We spent Thursday visiting the small town of Sderot, located 10 kilometers (6 miles) outside of Gaza. It is a purely civilian town, no military camps or bases. The night before our visit, five Qassam rockets exploded in the town right next to them. To date, more than 200 rockets have fallen since January.

This is part of the collection of Qassam rockets that have hit the town. They are made out of irrigation pipes left for the Gaza residents when Israel pulled out of Gaza earlier this decade. When Israel left, the land was green and flourishing. Now its an arid semi-desert. Instead of growing crops, Hamas tore out irrigation pipes to convert into weapons. Instead of building homes and schools, Hamas uses the cement to create nozzles for their rockets. The rockets are a simple design, steel pipe filled with shrapnel. They are launched into civilian areas of Sderot and surrounding towns.

The entire day I kept asking myself, “Why would anyone want to live here?” But I realized the answer is same to this question, “Why do people live in New York after 9/11?” Sadly, the citizens of Sderot have adapted to the attacks. They have the highest per capita number of bomb shelters than any other community in the world. When the sirens sound, people have 15 seconds to take cover.

This giant snake figure is actually a creatively designed bomb shelter. The walls are designed to withstand a direct hit. This shelter is in the main play ground of a park in Sderot.

Other shelters feature murals from artists around the country and community, most of these shelters will not withstand a direct hit and are intended to protect from shrapnel.
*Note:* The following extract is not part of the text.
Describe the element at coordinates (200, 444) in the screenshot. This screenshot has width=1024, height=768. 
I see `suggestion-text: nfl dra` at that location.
The reinforced cement shielding at this elementary school costs more than the school itself. From what we were told, the community was unable to afford protecting the entire school. When the children hear the sirens, they have 15 seconds to make it to the protected area. A former resident told us this story, “A child was asked by her teacher, ‘why do snails have shells?’ The child replied, ‘to protect from the rockets.’”
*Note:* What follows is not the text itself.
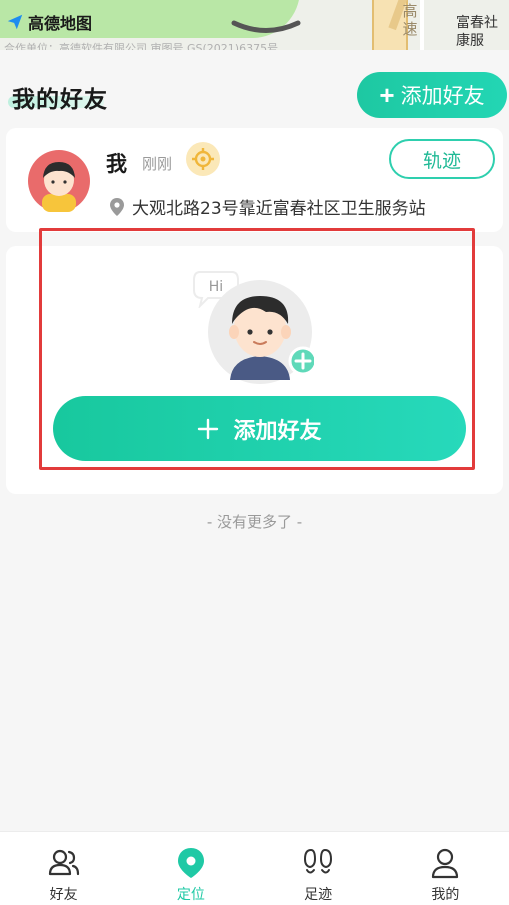  What do you see at coordinates (142, 46) in the screenshot?
I see `map-copyright: 合作单位：高德软件有限公司 审图号 GS(2021)6375号` at bounding box center [142, 46].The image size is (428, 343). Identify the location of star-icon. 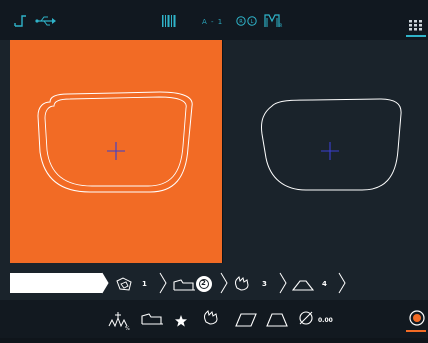
(181, 322).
When Israel left Gaza, they left them the infrastructure to succeed; to grow crops, to purify water, to be self sufficient. Only when they began dismantling that infrastructure to physically attack the people of Israel did Israel start banning the shipment of materials used to create those weapons from entering Gaza. Even now, Israel delivers almost a million tons of supplies to Gaza each year. In the first quarter of 2010 alone (January-March), Israel delivered 94,500 tons of supplies to Gaza:

  • 40,000 tons of wheat—which is equal to 53 million loaves of bread;
  • 2,760 tons of rice—which equals 69 million servings;
  • 1,987 tons of clothes and footwear—the equivalent weight of 3.6 million pairs of jeans; and
  • 553 tons of milk powder and baby food—equivalent to over 3.1 million days of formula for an average six-month-old baby.
  • During the Muslim holy days of Ramadan and Eid al-Adha, Israel shipped 11,000 cows into Gaza—enough to provide 8.8 million meals of beef;
  • More than 3,000 tons of hypochlorite were delivered by Israel to Gaza for water purification purpose—that’s 60 billion gallons of purified water; and
  • Israel brought some 4,883 tons of medical equipment and medicine into Gaza—a weight equivalent to over 360,000 260-piece mobile trauma first aid kits.
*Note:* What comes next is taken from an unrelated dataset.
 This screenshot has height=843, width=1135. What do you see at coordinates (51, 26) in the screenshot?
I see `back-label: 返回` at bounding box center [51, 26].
I agree that life in the Gaza Strip is not great. Bad things have, and continue to, happen there. But keep in mind that their government is a terrorist organization, specifically targeting civilians. Hamas has made the country what it is today. The former beach and agriculture paradise is now a wasteland.

The United States wants to build a wall across the US-Mexico border to prevent immigrants from entering the country to work. Israel is trashed in the media every day for building a wall (most of which is chain-link fence) across the West Bank and Gaza borders to protect from gun fire, suicide bombers and other acts of terrorism.

If a hostile country launched a single rocket on to American soil—at a school, a playground, your neighbor’s house, your house—what would you do? What would you demand your government do?